Le radiologiste qui a analysé l'échographie a décrit le kyste comme étant "une masse liquidienne dans l'ovaire gauche... qui contient un élément solide... à investiguer par laparoscopie", précisant qu'il pouvait s'agir d'une "tumeur ovarienne ou d'un abcès tubo-ovarien".Le gynécologue a voulu d'abord éliminer la possibilité d'une grossesse ectopique et m'a donc envoyée à l'hôpital pour des prélèvements sanguins dans le but de tester les hormones Beta-HCG : résultat positif (41 alors que la norme est entre 2 et 5). Or, je savais pertinemment que je n'étais pas enceinte.
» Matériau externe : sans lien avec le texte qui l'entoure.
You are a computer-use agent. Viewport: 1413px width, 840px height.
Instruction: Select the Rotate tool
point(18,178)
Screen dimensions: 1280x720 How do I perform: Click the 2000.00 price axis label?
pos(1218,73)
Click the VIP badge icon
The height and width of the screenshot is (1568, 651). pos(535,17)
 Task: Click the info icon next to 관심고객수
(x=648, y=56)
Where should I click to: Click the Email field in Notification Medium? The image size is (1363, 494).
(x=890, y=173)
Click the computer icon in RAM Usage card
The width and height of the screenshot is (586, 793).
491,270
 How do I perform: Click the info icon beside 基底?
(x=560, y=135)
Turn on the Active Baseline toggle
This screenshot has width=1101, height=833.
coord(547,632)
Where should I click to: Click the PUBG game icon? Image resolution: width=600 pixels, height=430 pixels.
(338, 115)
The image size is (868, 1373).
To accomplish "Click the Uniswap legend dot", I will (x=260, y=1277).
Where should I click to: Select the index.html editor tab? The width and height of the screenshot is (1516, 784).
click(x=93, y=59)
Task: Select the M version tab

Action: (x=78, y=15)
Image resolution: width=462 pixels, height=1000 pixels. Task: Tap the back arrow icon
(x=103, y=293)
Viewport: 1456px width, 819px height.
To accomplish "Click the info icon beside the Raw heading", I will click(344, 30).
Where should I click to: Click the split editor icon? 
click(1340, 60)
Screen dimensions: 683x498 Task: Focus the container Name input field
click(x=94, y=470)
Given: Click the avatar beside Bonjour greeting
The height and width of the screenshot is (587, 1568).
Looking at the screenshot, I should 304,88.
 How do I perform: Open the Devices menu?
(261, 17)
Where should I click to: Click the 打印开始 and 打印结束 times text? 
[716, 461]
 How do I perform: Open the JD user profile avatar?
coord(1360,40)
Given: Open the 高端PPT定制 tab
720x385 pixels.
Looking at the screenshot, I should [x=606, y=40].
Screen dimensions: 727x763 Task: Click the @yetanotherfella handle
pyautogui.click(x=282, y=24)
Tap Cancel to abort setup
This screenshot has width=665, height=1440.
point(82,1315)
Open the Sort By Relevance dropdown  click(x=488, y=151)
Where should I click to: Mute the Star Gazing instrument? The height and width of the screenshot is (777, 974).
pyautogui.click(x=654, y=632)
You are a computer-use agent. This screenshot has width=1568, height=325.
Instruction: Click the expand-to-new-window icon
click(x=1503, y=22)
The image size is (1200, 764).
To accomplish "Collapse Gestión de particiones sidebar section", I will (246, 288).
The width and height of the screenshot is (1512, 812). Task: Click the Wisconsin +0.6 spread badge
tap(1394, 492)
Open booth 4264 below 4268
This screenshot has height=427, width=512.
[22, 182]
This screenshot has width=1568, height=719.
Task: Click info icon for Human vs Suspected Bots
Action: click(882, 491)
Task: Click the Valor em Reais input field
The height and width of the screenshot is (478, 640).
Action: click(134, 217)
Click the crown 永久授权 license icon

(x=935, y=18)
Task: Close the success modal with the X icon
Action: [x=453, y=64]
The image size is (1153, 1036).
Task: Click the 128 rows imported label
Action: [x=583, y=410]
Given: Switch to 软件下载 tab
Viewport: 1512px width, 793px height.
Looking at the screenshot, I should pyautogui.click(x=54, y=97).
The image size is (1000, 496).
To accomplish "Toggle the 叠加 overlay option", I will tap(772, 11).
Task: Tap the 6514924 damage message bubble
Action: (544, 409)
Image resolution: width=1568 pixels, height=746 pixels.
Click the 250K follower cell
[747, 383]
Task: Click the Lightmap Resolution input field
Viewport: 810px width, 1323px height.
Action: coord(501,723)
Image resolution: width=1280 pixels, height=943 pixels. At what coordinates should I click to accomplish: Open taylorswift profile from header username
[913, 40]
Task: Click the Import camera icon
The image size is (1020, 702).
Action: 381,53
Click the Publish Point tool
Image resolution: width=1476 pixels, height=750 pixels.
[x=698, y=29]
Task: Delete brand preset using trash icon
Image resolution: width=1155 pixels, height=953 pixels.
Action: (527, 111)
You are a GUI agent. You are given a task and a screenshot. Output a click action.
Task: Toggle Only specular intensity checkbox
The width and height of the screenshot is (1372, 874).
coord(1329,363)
Pour éliminer la possibilité d'une erreur de laboratoire, on m'a cédulé d'autres prélèvements au même hôpital pour la semaine suivante: résultat positif (44,8). Une échographie endo-vaginale ainsi qu'une nouvelle échographie pelvienne ont aussi été demandées: résultat, le kyste était plus petit, ce qui a fait dire au radiologiste qu'aucune opération n'était nécessaire et qu'un suivi deux mois plus tard serait suffisant.
Mais le gynécologue était d'un avis différent. Ayant assisté peu de temps auparavant à une conférence donnée par un gynécologue spécialisé dans les cas de cancer du placenta, surtout le choriocarcinome, il a aussitôt référé mon cas à ce médecin attaché à un autre hôpital que celui où j'avais déjà subi des prélèvements. Il m'a également refait une cytologie et procédé à une biopsie de l'utérus résultats négatifs: pas de problème de ce côté-là.
Ayant appris que les demandes de mon médecin généraliste pour les autres tests avaient été retournées à cause de la longueur des listes d'attente, le gynécologue a fait des pressions afin de me remettre dans la liste avec haute priorité puisque le risque de cancer était élevé. Jusqu'à maintenant, seul le mot "tumeur" avait été prononcé. Quand j'ai entendu "cancer", ça m'a un peu secouée.
Faut croire que c'est un mot magique car, chose surprenante, tous les rendez-vous ont été obtenus très rapidement. Et, lorsque je me présentais, il n'y avait pratiquement aucun autre patient devant moi. Les préposés aux tests (infirmiers ou techniciens?) semblaient s'ennuyer à ne rien faire!